— Work instructions —
The expected response is a copy of every line in the entries below that includes the word "computer".

— Records —

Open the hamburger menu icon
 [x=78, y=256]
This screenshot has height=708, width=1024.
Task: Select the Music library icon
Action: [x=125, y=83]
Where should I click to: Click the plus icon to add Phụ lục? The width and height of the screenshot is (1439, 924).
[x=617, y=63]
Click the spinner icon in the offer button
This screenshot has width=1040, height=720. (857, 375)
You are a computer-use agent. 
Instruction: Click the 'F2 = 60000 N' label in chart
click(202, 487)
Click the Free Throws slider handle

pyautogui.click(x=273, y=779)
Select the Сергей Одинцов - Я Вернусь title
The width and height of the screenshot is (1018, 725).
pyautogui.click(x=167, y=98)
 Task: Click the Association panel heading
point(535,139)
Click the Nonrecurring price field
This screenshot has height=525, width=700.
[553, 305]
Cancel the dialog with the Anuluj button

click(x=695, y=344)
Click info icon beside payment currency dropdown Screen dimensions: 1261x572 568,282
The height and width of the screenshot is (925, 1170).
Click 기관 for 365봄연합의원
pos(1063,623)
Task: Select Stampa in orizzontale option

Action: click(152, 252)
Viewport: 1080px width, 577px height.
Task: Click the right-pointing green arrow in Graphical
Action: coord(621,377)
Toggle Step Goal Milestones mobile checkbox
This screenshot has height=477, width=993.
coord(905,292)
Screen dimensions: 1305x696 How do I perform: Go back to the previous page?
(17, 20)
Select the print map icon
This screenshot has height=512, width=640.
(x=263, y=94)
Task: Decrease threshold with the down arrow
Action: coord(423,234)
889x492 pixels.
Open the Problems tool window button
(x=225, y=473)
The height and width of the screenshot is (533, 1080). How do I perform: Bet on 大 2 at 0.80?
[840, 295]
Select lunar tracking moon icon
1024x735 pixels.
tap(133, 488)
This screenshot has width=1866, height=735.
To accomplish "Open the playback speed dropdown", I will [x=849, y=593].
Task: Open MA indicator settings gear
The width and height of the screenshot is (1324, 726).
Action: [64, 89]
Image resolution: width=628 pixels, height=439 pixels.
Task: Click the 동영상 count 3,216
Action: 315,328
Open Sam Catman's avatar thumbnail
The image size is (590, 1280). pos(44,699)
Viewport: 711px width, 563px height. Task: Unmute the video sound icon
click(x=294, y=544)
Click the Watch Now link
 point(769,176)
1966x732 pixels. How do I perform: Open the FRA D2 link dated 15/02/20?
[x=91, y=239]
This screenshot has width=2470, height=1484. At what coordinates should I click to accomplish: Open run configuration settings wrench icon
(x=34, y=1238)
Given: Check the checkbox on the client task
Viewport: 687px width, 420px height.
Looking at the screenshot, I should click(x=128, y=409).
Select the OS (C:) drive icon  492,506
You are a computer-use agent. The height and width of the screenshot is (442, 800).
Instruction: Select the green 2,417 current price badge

— Reply —
You are a computer-use agent. 
You are a computer-use agent. The height and width of the screenshot is (442, 800).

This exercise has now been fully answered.